Pour déconstruire ce mythe, l’éditorialiste s’est appuyée sur des enquêtes internationales précises. L’étude de 2013 publiée par le Washington Post, cherchant à établir une « carte mondiale de l’intolérance », posait une question simple et révélatrice : « Quel groupe de personnes ne souhaiteriez-vous pas avoir comme voisin ? ». L’indicateur clé, le rejet d’une personne « d’une autre race », a produit des résultats qui contredisent frontalement le réquisitoire anti-France. Loin devant la France, l’Inde arrivait en tête avec 43 % des personnes interrogées affichant ce rejet, suivie du Bangladesh (38 %) et de l’Algérie (36 %).

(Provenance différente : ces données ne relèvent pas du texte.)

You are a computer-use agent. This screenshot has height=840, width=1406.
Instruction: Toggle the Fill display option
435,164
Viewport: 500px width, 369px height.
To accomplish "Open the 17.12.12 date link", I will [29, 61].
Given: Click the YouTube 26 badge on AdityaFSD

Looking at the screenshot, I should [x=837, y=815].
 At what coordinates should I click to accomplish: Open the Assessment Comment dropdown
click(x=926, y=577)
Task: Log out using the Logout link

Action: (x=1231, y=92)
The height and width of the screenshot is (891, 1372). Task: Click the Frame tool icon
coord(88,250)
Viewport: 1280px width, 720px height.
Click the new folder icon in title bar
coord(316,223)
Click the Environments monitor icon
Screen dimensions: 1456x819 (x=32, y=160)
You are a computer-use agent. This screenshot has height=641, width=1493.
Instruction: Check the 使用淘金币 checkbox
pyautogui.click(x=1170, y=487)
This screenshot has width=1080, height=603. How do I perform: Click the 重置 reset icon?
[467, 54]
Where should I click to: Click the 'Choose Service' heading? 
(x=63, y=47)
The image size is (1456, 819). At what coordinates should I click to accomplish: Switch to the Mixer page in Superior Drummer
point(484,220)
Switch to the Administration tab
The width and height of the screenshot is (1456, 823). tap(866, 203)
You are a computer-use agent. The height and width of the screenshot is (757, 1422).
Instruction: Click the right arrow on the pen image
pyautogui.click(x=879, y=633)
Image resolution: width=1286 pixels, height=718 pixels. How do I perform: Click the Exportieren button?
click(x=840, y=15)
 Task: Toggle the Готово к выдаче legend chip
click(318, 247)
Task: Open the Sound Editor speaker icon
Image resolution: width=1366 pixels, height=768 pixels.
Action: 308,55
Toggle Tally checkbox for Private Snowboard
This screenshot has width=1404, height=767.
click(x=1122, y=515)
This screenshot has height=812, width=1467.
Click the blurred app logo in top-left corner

À l’inverse, les pays les plus tolérants se trouvaient en Scandinavie, avec la Suède sous la barre des 5 % de rejet, rejoignant la Norvège, l’Islande, le Canada et l’Australie. L’indice de tolérance de la BBC en 2016 relevait quant à lui une faible acceptation de la diversité au Japon et en Corée du Sud, avec moins de 20 % de personnes favorables à la présence d’étrangers.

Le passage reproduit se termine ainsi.